Swapping arrays for an interrupt, quickly

This is somewhat related to my other question about arrys and pointers but for aseparate situation now. And this time I really do want 1 operation copying, but the arrays are guaranteed the same lengthand just need swapping over.

I'll have two sets of arrays which I want to be able to use in both main body code and within an ISR.

I have one array for which I want to populate it with values from wthin the ISR (writing only), and then use them in the main code (reading only).

I'll have another where I want to populate it in the main code (writing only) and use it (for reading only) in the ISR.

But typically an ISR could trigger whilst copying is ongoing, so the ISR could find itself processing an array which the main code had only got halfway through putting the correct values in to, or the main code could find that when trying to take a non-volatile copy of the other array which the ISR modifies that it copies half of what that array used to say, but then the ISR runs and the rest of the array which the maind code fills up afterwards instead reflects new data compared to the first half of the array.

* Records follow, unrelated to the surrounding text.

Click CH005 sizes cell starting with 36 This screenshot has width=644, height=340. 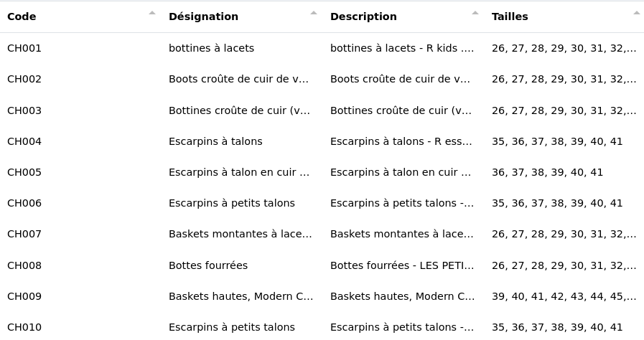[547, 172]
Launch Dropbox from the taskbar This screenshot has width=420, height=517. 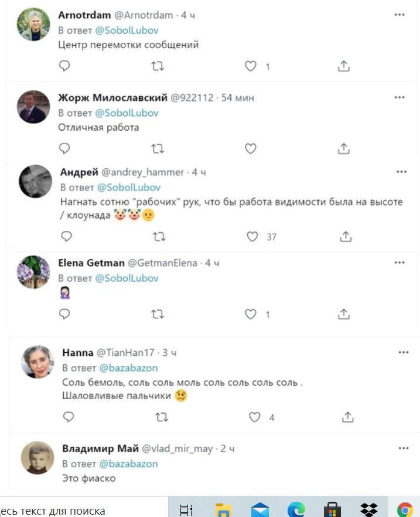point(368,509)
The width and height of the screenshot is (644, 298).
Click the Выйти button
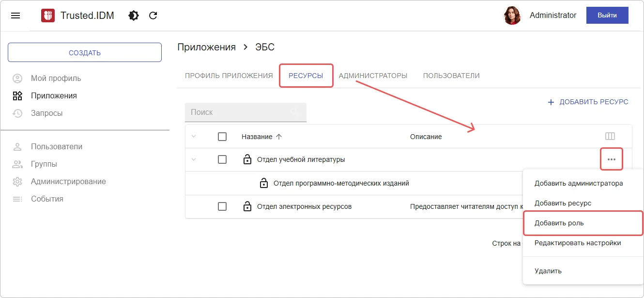[x=607, y=16]
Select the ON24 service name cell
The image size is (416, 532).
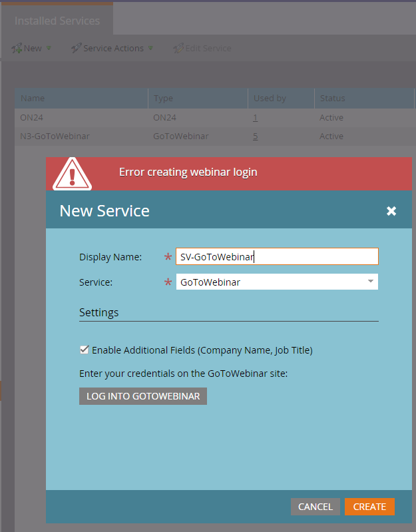(32, 118)
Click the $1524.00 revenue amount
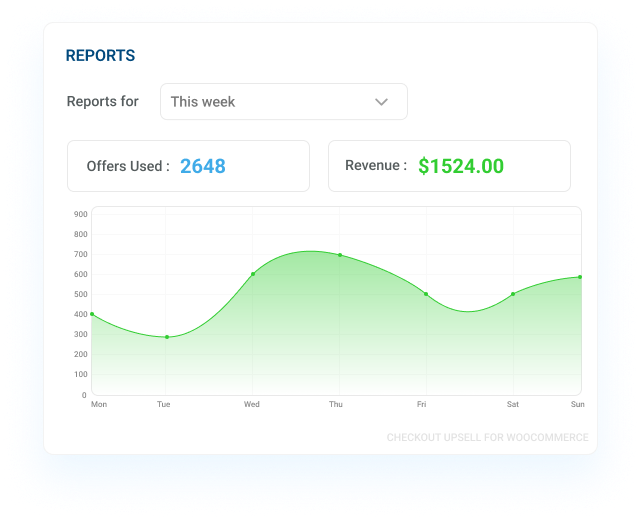641x519 pixels. pos(461,166)
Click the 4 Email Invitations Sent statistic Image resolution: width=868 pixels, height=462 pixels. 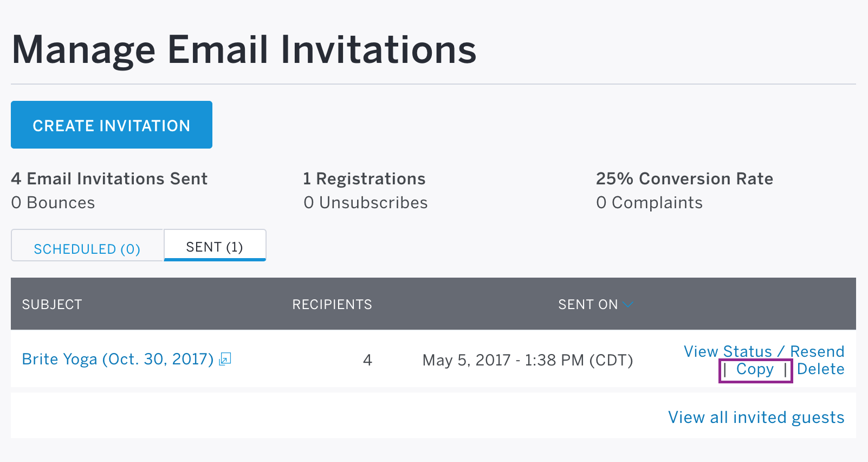click(x=109, y=178)
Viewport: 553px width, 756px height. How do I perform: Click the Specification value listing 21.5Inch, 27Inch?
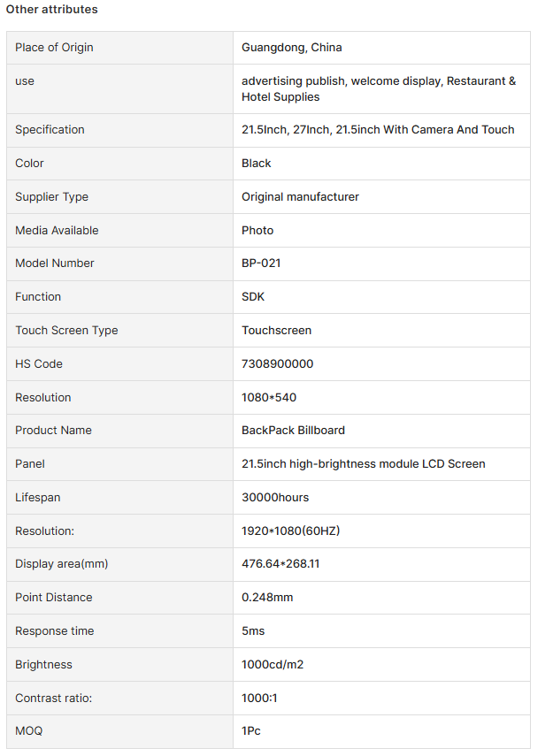[x=378, y=130]
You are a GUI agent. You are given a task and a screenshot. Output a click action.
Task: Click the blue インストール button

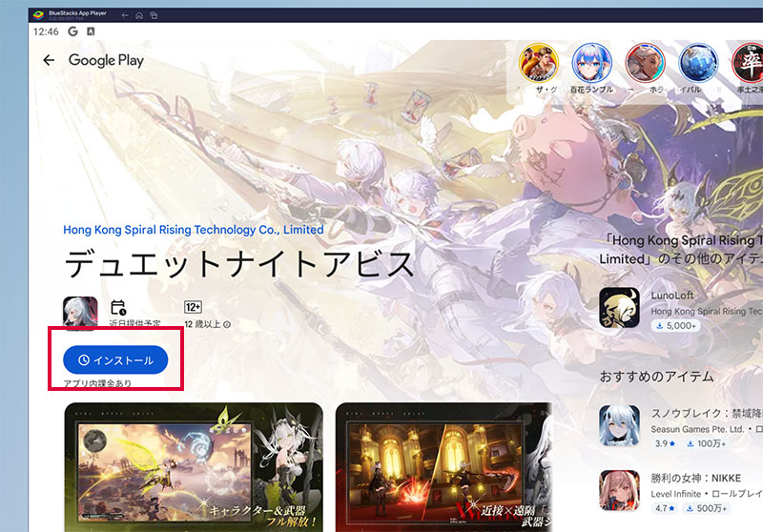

I understand that one can put cli() and SREG=OldSREG code around the copying, but this means that the interrupt is disabled for the whole time it takes to copy the arrays. i don't want this, I want the time for which the interrupt canot trigger to be as short as possible.

The slow way would be:

uint8_t ArrayA_main[5]={0,1,2,3,4};
uint8_t ArrayA_ISR[5]={0,1,2,3,4};

//array sets A and B don't have the same data or do the same things, they are 
//separate in every way and not guranteed to be the same lengths

uint8_t ArrayB_main[5]={0,1,2};
uint8_t ArrayB_ISR[5]={0,1,2};

//other variables and setup stuff

ISR (PCINT0_vect ){
 uint8_t variable=digitalRead(z);
  //use ArrayA_ISR (reading only)...
 uint8_t whatever=ArrayA_ISR[x];
 digitalWrite(n,ArrayA_ISR[y]);

 //fill ArrayB_ISR (writing only)...
 ArrayB_ISR[thing]=variable;
}
void setup (void){
    PCMSKX |= bit (PCINTX);  // pin 
    PCIFR  |= bit (PCIFX);   // clear any outstanding interrupts
    PCICR  |= bit (PCIEX);   // enable pin change interrupts for D8 to D13
}
void loop (void){
  //do stuff which fills ArrayA_Main(writing only)
  ArrayA_Main[i]=(uint8_t)measurement;

  //read from ArrayB_Main(reading only)
  uint8_t something=ArrayB_Main[k];

  uint8_t OldSREG=SREG;
  cli();//disable interrupts
  for(uint8_t a; a<sizeof(ArrayA_Main);a++){
    ArrayA_ISR[a]=ArrayA_Main[a];
  }
  for(uint8_t b; b<sizeof(ArrayB_ISR);b++){
    ArrayB_Main[b]=ArrayB_ISR[b];
  }
  SREG=OldSREG;//re-enable them


}

But this means that interrupts are disabled for quite a long time, for the duration of two whole for loopings, a problem if the arrays are long as any interrupt event occuring then will have t wait potentially a rather long time before it can run. I want something where I can preserve the integrity of the arrays, not end up either in the interrupt or themain body where half of the array is from a previous main body or interrupt loop and half is from the latest iteration, and do so with only a few clock cycles of time during which interrupts must be disabled, so that any interrupt arriving during this time will be able to start running almost as fast as if there wasn't a section of the main body where interrupts are disabled.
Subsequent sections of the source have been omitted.